Monday, July 20, 2015

Stage 1 of grieving Theo

Theo 2007-2015
Today I lost my puppy. The only thing I know how to do to cope is write down my thoughts and share them. So I thought I would share my journey on my blog so that I can process. Theo has been my biggest supporter and companion for the past 8 years. That little angel was by me through so much. He has traveled with me, been my companion through some of the hardest points in my life. He sat patiently with me through chemo-therapy and the many sick days in bed, lived through MANY moves across the country in several different apartments, and been a happy constant presence in my life.

Some may say that he was just a dog, but I cannot explain the unconditional love he had for me, and i for him. He was happy to see me every time i came into a room. That constant support for the past 8 years has been magical.

My heart hurts and feelings of guilt over not protecting him are plaguing me. In dealing with immense grief over this, I am trying remember his little wagging tail, his excitement every time I walked into a room, the joy he brought to myself and so many other people that he met, and what it felt like to be loved so unconditionally. 

Theo was the first dog I've ever owned, and if you know anything about me, you know I love animals. I have always watched friends who have to put down their dogs and though I truly felt for them, I could never imagine how much pain they were actually in. The decision to not proceed with his surgeries was devastating. 

So what to do? 

-Allow myself to grieve
-remember all the beauty and joy he brought to me for 8 years
-have strength that I did the right thing for him
-feel grateful and lucky to have had time in my life
-find joy in his memory
-realize that I have so MUCH love, support and friendship and be grateful for the amazing people in my life: family, friends, my Beachbody family. People all over the world that are there for me. 

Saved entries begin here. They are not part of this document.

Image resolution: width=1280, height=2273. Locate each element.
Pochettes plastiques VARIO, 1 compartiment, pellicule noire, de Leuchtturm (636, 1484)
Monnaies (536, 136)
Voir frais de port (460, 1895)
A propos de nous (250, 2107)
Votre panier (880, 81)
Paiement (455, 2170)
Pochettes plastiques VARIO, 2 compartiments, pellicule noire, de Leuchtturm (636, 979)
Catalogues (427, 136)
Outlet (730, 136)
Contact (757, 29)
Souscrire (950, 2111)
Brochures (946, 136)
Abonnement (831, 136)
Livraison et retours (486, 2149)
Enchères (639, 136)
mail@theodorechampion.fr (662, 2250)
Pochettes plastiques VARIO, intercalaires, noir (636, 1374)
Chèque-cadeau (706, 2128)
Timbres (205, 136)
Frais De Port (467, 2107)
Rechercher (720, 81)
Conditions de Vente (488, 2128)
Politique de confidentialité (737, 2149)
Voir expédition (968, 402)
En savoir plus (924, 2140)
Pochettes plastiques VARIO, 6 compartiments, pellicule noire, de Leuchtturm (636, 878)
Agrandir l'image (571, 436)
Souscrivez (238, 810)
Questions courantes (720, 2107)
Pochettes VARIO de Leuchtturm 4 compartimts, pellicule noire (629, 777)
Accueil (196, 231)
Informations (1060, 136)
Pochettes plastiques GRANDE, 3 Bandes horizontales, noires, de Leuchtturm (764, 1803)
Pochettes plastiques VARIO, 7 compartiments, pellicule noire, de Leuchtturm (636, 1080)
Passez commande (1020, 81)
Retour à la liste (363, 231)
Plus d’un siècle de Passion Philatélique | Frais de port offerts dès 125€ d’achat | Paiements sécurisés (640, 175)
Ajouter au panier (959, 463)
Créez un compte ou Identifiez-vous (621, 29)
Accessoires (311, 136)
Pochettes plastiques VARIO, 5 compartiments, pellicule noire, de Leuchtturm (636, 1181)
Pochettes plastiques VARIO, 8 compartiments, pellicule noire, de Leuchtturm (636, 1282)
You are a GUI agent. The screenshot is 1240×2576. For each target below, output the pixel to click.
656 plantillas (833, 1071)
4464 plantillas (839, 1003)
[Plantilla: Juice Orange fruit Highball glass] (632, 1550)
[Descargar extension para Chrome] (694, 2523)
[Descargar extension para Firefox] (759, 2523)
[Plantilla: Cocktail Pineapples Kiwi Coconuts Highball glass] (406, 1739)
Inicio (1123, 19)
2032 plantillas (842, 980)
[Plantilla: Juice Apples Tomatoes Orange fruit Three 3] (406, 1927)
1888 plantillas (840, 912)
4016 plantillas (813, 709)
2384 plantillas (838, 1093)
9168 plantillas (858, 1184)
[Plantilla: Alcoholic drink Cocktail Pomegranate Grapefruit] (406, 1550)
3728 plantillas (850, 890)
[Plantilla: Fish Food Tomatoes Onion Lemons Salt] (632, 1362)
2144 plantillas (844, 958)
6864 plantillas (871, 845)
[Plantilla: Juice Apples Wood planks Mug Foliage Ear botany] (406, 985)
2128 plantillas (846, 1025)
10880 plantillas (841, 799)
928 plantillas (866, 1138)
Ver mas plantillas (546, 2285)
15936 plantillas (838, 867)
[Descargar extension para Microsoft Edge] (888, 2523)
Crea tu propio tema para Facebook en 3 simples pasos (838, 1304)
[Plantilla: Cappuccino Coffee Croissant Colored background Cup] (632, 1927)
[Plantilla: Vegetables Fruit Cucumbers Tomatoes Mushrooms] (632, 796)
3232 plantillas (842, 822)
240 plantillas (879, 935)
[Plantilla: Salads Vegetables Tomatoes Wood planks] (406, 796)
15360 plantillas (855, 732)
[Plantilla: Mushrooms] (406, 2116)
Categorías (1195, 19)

No matter how devastating everything happens for a reason. I know Theo was not taken from me without a greater cause. So for now, I will sleep, wake up, shower, eat and bask in his memory and the unconditional love he provided me. My biggest takeaway being that he wasn't just my dog. He belonged to many many people and was loved my many. He lit of the faces of everyone that saw him even strangers. He will be forever loved.